The reply is to be the lines from the one with "Open naciodigital.cat/noticia link" through the last line of the records below, each retyped exactly, with pictures left out.

Collected data entries
-------
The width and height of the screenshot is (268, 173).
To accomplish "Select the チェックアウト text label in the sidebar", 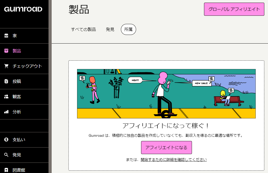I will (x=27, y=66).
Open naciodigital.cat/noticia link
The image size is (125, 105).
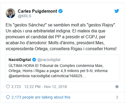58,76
-------
__RESPONSE__.
Open naciodigital.cat/noticia link
The image size is (125, 105).
58,76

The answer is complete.